Dann besuchte Lisbeth März Krippenausstellungen, durchstreifte Bastelläden, sammelte Ideen und auf ihren Wanderungen Moose, Hölzer, Wurzeln, Steine. Das ganze Jahr über – immer in Gedanken an die Krippe, die kurz vor dem ersten Advent aufgestellt wird. Dann kamen die Anbauten – ein Freund der Familie fertigte alles nach Vorgabe und Maß der Elisabeth März.
Alle weiteren Figuren hat sie sich selbst geschenkt – jedes Jahr vom Weihnachtsgeld eine neue Figur: Der Bauer, die Bäuerin, die Magd, drei Frauen, der Hirte, ein Hirtenjunge, der Jäger, der Großvater, die Enkelkinder, die vier Musikanten, die heiligen drei Könige und der Engel. Und was für Figuren! Die Gesichter, so fein, so lieblich und charaktervoll. Es ist ein Genuss, sich in die Landschaft mit ihren Menschen zu vertiefen und jedes Detail ausgiebig zu studieren.
Jede einzelne Figur hat ein charaktervolles Gesicht. Die Figuren stammen alle aus einer Serie. Foto: Anja Gild
Ein Krippen-Stillleben voller Leben
Die Krippenlandschaft ist auf einem Tisch aufgebaut. Die Beine sind durch einen Stoffvorhang abgedeckt. Im Zentrum die alpenländische Krippe. An die Zimmerwände gelehnt ragen Rinden und Hölzer nach oben – es entsteht der Eindruck schroffer Gebirgszüge in der Ferne. Überall grünt Moos. Vorne rechts ist der See mit den Enten. Letztes Jahr war es ein Wasserfall. Und dort ein Marterl, täuschend echt. Weiter hinten die Schafe, behütet von einem Hirten mit stolz gebogenem Nasenrück und Schnurrbart.
Auf der Terrasse sitzt der Großvater. Die Pfeife ist leider zerbrochen. Lisbeth wird sie mit FIMO wieder richten. Daneben auf einer Bank die Kinder und davor die Musikanten – einer trägt eine Gans in der hölzernen Kraxe auf dem Rücken. Ein winziges Waschbrett und eine winzige Wurzelbürste liegen neben einem Zuber zum Wäschewaschen. Eine junge Frau sitzt und hackt Daxen. Ein Mann spaltet Holz auf einem Hackstock. Das fertige Holz ist zu einem Holzrundling aufgeschichtet. Im rechten Teil des Hauses steht die Küchentür offen. Ein Ofen mit Küchengeräten ist zu sehen. Durchs Fenster sieht man eine Frau einen Tisch decken.
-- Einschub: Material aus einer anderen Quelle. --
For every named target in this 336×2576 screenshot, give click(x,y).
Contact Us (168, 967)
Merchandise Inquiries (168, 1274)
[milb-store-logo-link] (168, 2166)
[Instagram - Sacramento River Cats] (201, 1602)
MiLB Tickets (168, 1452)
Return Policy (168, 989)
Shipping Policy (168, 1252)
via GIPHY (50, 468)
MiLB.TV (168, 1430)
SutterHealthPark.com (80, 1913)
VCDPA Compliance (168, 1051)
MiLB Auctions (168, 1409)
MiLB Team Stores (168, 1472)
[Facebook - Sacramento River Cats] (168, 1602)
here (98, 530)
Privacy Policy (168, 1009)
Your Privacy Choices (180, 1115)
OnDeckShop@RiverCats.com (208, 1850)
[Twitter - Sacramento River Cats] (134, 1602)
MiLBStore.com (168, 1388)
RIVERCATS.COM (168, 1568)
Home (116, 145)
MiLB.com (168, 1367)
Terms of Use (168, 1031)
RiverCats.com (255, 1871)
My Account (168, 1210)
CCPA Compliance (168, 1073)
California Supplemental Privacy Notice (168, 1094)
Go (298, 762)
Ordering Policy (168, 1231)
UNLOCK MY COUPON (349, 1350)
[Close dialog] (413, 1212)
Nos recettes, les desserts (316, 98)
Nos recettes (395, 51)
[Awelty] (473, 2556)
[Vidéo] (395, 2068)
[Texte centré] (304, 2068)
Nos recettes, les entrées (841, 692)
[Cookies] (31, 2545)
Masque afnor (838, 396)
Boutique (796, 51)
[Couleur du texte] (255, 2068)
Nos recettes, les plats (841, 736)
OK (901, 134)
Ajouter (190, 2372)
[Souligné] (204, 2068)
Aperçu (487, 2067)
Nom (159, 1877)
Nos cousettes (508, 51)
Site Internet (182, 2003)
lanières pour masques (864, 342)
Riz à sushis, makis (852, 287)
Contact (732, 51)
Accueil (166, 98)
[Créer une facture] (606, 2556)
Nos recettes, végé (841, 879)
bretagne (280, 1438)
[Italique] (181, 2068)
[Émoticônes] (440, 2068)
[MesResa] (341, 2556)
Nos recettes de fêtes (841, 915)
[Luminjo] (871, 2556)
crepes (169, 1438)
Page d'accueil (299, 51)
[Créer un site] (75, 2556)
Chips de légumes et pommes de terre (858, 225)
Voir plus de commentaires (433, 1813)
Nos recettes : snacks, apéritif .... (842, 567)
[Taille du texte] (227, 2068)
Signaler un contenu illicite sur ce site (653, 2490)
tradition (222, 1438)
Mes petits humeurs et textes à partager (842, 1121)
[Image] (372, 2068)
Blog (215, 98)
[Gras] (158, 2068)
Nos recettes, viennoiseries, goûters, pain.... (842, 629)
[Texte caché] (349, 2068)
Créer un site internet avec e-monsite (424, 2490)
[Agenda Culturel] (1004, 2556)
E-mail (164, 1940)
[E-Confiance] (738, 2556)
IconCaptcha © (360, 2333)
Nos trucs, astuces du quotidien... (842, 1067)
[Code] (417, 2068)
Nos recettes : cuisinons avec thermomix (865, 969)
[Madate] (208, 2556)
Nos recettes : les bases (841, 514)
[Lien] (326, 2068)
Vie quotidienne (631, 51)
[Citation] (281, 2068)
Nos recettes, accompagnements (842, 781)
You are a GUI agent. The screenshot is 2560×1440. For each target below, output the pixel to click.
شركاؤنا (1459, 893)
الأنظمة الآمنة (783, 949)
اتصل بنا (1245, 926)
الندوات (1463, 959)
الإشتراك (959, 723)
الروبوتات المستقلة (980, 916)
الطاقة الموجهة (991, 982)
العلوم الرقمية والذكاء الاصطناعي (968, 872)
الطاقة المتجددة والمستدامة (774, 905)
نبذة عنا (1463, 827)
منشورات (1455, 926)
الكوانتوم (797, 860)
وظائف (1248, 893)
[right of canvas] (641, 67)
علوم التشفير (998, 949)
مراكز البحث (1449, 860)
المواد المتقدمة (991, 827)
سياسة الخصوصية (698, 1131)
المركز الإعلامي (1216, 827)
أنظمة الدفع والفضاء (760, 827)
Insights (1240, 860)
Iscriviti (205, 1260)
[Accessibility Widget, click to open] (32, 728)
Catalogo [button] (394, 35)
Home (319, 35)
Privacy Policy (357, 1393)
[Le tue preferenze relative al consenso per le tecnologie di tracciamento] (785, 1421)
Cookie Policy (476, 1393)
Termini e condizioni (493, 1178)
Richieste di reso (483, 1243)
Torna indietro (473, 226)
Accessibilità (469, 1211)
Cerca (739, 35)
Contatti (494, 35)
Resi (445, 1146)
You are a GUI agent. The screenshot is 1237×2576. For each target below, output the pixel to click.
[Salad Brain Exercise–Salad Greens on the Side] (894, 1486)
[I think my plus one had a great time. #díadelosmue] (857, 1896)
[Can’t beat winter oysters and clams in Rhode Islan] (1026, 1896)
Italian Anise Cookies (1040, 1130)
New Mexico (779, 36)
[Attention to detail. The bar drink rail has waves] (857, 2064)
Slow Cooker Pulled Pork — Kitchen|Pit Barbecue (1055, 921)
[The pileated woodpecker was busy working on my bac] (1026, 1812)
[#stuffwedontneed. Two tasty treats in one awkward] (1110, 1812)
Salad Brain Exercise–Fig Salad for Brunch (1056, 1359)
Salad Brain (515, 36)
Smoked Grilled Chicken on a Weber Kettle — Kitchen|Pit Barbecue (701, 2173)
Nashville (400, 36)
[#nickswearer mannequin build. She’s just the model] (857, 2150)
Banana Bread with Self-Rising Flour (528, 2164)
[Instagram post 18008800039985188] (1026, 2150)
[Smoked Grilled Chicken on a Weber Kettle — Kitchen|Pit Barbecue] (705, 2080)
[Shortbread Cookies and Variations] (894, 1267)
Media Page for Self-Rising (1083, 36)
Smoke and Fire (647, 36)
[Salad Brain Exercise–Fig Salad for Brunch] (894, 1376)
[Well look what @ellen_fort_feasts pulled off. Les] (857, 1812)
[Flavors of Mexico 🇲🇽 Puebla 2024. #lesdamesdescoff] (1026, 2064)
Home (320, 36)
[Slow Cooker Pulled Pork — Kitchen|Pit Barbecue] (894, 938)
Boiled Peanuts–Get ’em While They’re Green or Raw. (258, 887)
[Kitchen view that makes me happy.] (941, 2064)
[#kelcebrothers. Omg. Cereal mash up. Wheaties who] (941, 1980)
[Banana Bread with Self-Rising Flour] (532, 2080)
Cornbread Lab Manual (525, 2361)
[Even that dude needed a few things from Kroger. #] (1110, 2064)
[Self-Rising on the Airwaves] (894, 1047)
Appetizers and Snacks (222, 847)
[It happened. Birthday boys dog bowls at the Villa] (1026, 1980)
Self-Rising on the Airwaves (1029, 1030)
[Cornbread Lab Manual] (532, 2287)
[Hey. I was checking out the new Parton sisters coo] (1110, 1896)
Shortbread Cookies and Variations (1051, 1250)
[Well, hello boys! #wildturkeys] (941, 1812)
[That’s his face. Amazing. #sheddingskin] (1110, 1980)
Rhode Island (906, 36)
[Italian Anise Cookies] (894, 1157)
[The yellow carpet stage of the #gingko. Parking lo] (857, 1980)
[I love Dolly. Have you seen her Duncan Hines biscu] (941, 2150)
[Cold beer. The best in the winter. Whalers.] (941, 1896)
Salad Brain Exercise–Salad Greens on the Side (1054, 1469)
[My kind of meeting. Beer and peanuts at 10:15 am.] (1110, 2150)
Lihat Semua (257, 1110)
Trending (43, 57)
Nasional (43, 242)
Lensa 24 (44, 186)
Unweit vom Haus ein Backofen. Helle Teigleiber warten darauf, ins flackernde Feuer hineingeschoben zu werden. Dann ein Hühnerstall. Der Fuchs steht schon vor dem Zaun und wartet gespannt auf eine Gelegenheit. Ganz vorne liegen Holz-Ski mit alten Bindungen. Ein Junge tritt aus einer Baumwurzelhöhle hervor. Oberhalb Rehe, der Jäger luckt zwischen Sträuchern durch. Eine Kapelle mit einer Monstranz, in der Nähe ein Bildstock und oben aus dem Kamin auf dem Dach steigt Rauch auf. Willkommen in den Bergen, willkommen zur Geburt des Heilands.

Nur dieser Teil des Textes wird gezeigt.